History

Established as Cleveland Society for the Blind in 1906 and today known as Cleveland Sight Center (CSC), our agency has long been a resource and advocate for those who are blind or have low vision. For over a century, CSC has provided rehabilitation, social and independent living services to Northeast Ohio residents of all ages. In addition, in 1928 CSC opened the first summer camp, Highbrook Lodge in Chardon, Ohio, dedicated to serving those with blindness or low vision.

A Century of Innovation

For over 100 years, CSC has nurtured innovators. The result has been a long list of unique and creative programs, which were the first of their kind:

  • 1909: Pioneering partnership with Cleveland Public Schools to keep blind children in their communities
  • 1922:  First food service businesses operated by blind persons in the United States
  • 1928:  First camp dedicated to people who are blind or have low vision
  • 1953:  First community-wide glaucoma screening in a major city
  • 1975:  First national convention of deaf-blind persons held at Highbrook Lodge
  • 1984:  The STORER Center, one of the first assistive technology centers in the country, opens at CSC
  • 1994:  Share the Vision program created, the first peer mentoring program for seniors

Influential Advocates

CSC has a rich history of community leaders who have provided opportunities and overcome challenges for those who are blind  or have low vision.

In 1907, Robert Irwin, a blind Harvard graduate, proved visually impaired children could succeed in Cleveland public schools. His findings verified the idea of “mainstreaming” a half-century before it became an educational buzzword.

Industrial giant Caesar Grasselli donated his home in 1918 to create the first permanent location for the Cleveland Society for the Blind.

In the 1930s, Lubrizol founder Kelvin Smith and his wife Eleanor became involved with Cleveland Sight Center, a commitment that lasted over 50 years and continues today through the Kelvin and Eleanor Smith Foundation.

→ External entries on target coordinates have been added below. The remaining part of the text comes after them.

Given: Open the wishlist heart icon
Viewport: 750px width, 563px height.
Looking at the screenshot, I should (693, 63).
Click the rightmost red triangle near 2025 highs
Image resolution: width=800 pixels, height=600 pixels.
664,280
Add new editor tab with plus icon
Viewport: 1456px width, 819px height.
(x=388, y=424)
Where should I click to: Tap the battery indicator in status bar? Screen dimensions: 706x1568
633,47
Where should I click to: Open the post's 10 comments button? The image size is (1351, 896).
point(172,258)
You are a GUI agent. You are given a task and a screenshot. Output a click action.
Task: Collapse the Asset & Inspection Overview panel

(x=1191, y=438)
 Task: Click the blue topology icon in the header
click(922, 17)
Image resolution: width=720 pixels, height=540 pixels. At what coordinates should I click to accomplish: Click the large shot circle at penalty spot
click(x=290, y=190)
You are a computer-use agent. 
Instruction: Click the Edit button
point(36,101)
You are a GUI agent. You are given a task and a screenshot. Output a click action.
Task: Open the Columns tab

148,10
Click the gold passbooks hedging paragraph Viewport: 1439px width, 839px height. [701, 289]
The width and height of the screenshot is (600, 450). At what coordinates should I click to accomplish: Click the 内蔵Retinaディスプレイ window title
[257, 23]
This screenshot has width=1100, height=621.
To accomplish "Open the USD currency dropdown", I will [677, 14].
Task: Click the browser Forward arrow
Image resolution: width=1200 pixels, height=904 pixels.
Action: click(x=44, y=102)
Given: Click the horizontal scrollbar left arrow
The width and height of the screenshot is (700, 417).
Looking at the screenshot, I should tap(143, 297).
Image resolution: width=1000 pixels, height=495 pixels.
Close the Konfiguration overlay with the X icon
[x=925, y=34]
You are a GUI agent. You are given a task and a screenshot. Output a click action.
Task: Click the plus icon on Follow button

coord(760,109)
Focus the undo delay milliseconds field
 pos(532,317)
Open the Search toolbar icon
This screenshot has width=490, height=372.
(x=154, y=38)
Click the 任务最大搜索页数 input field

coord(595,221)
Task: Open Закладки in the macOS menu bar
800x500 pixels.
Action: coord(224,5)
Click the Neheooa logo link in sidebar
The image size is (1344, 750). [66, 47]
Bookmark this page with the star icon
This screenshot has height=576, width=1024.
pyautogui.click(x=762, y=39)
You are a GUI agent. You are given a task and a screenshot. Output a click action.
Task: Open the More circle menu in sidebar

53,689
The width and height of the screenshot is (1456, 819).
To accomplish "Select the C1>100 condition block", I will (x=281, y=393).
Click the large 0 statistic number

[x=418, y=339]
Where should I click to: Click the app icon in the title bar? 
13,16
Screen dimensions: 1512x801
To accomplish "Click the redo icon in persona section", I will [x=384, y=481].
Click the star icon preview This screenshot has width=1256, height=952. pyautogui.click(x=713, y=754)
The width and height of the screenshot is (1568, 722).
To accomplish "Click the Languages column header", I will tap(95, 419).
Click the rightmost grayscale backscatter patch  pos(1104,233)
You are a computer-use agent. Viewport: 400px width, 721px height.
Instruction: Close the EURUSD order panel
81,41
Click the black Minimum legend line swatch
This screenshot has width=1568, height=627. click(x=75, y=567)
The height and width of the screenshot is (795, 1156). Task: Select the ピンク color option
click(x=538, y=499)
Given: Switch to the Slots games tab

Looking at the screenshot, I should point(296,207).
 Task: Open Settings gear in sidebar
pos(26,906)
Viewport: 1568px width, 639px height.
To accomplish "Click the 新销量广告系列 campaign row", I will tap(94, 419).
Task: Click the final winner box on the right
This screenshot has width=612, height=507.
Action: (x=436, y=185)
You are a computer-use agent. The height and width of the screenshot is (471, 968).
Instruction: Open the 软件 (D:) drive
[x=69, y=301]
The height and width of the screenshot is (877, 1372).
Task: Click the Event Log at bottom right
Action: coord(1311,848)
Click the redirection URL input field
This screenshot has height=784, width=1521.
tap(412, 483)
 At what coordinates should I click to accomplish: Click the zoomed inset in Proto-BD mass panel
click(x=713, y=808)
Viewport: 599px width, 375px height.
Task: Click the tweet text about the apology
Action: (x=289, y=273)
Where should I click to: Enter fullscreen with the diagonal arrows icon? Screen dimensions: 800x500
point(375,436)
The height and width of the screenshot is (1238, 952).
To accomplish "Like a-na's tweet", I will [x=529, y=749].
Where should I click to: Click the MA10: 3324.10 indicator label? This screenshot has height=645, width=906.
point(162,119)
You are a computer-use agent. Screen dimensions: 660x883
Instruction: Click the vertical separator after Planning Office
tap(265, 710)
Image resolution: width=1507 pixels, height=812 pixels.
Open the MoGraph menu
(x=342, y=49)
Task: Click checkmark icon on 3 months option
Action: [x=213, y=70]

In the 1980s, James P. Storer, a blind broadcasting executive financed one of the nation’s first digital technology centers to provide technology to others with similar vision impairments. These advocates were able to achieve success with the support of private funds and endowments.

Continuous Innovation

CSC continues to build on the innovation of the past. In November 2008, CSC’s Board of Trustees asked then newly-appointed President/Executive Director Steven M. Friedman, Ph.D., to build on the agency’s tradition of innovation and improve and increase the number of offered services.

As a result, in 2010, CSC adopted an evidence-based model for vocational services called “Supported Employment.” The effectiveness and efficiency of our program has set CSC apart from various competitors and resulted in partnerships with area companies to provide employment opportunities for people who are blind, have low vision or other work-limiting disabilities.

CSC renovated its headquarters in 2012, as a result becoming a model of accessible buildings in the United States, using color, textures and other cues in the building’s design. .

Today, CSC continues to improve the services offered to those who are blind or have low vision in Northeast Ohio under the leadership of Larry Benders, who began his tenure as CSC's 10th President and Chief Executive Officer on April 27, 2015.

Affirmation of Excellence

Beginning in 1968, CSC has maintained national accreditation at the highest level, first through the National Accreditation Council for Agencies Serving the Blind and Visually Handicapped and, since 1982, through CARF (Commission on Accreditation of Rehabilitation Facilities) and 12 consecutive three-year accreditations, the most recent in January 2016. CSC is consistently rated highly by Charity Navigator (between three and four stars) in terms of financial performance and accountability/transparency metrics.